Now comes “Baby Doc” Duvalier, with a request to postpone a hearing regarding a long list of crimes against humanity. The grounds? It seems he does not wish to discuss such things on the anniversary of his departure for Paris in 1986, under cover provided by the CIA.
According to his lawyer Reynold Georges, “He wants the date to be changed. A lot of organizations and human rights people are saying, a bunch of ‘blah, blah,’ that if the court chooses that date, it’s because they want to throw out all the charges against him. We have nothing to hide. He will be cleared.”
Among those in the “blah blah” bunch, we find Reed Brody of Human Rights Watch, “The law is very clear. Haiti has a legal binding obligation to investigate, and if appropriate, prosecute the crimes committed under Duvalier.” The underlying principle: There must be no statute of limitations for crimes against humanity.

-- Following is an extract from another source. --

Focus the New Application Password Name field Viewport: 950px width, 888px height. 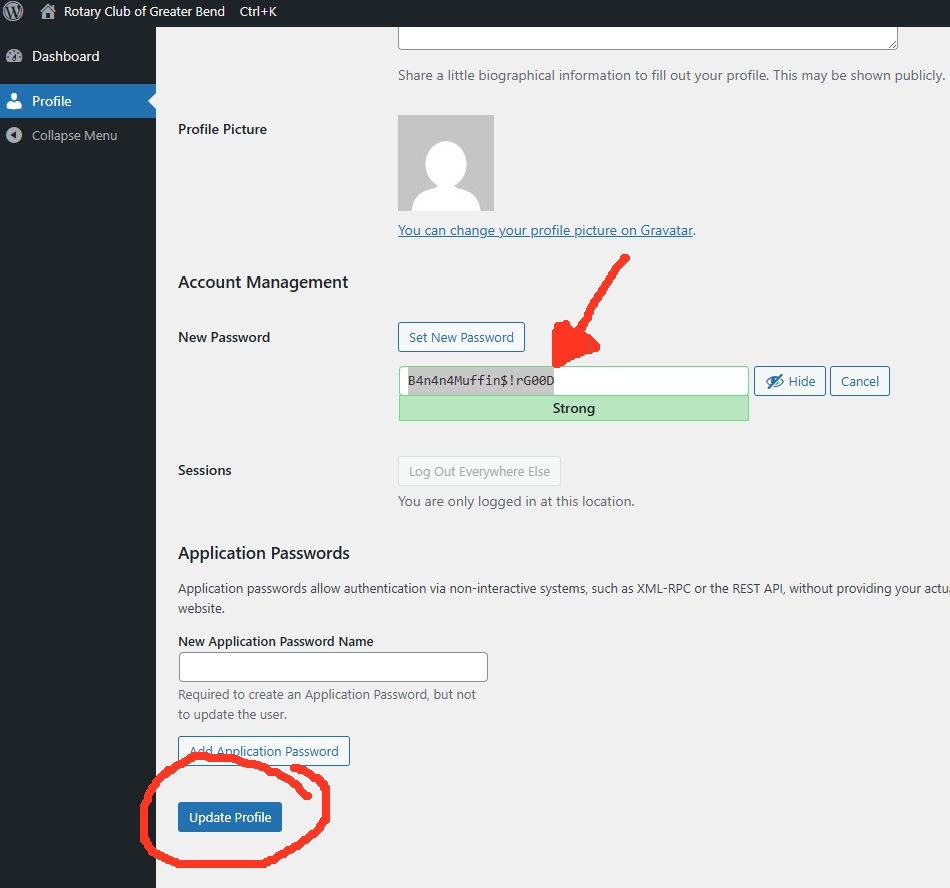[x=333, y=667]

With this in mind, and closer to home, descendants of the Sand Creek Massacre continue to press their own case for justice in response to the slaughter of 163 Cheyenne and Arapaho Indians, most of them women and children, on November 29, 1864. Bodies were mutilated, with various body parts cut off and placed on display inside a Denver theater.
Article 6 of the 1865 Treaty of the Little Arkansas officially acknowledged that “gross and wanton outrages” were inflicted upon “certain bands” of Cheyenne and Arapaho. Compensation was promised, yet never delivered.

GUILTY, BUT NOT AS CHARGED
At the close of her painstaking investigation into the case of John Demjanjuk (summarized here, but published in its entirety as a chapter in The Healing Wound), Gitta Sereny writes:
“But although the crimes are now and must remain a part of history, the Naz1-crime trials must cease. The alleged criminals, the survivors and the witnesses are too old: these are now men and women in their eighties; memories and evidence become flawed. Prosecutions are not safe. The survivors of that terrible period, with a pain of the soul that none of us can imagine, and their children who inevitably had to share it, must be allowed and indeed allow themselves to let go of it — to rest.”
Sereny is concerned about the quality of prosecution; that is, that crimes against humanity not be compounded by miscarriages of justice. In the case of Demjanjuk, facts proved elusive; in the case of the Sand Creek Massacre, however, there is no longer any question about what happened. There, the dispute is over compensation as articulated in the 1865 Treaty, though unqualified recognition of the event as an atrocity took well over a century, as documented in a fascinating recent study by Ari Kelman.
In the matter of Baby Doc, we are confronted with a rather different question: whether the Haitian legal system is able to break with the long tradition of permitting despotic rulers to get away with murder.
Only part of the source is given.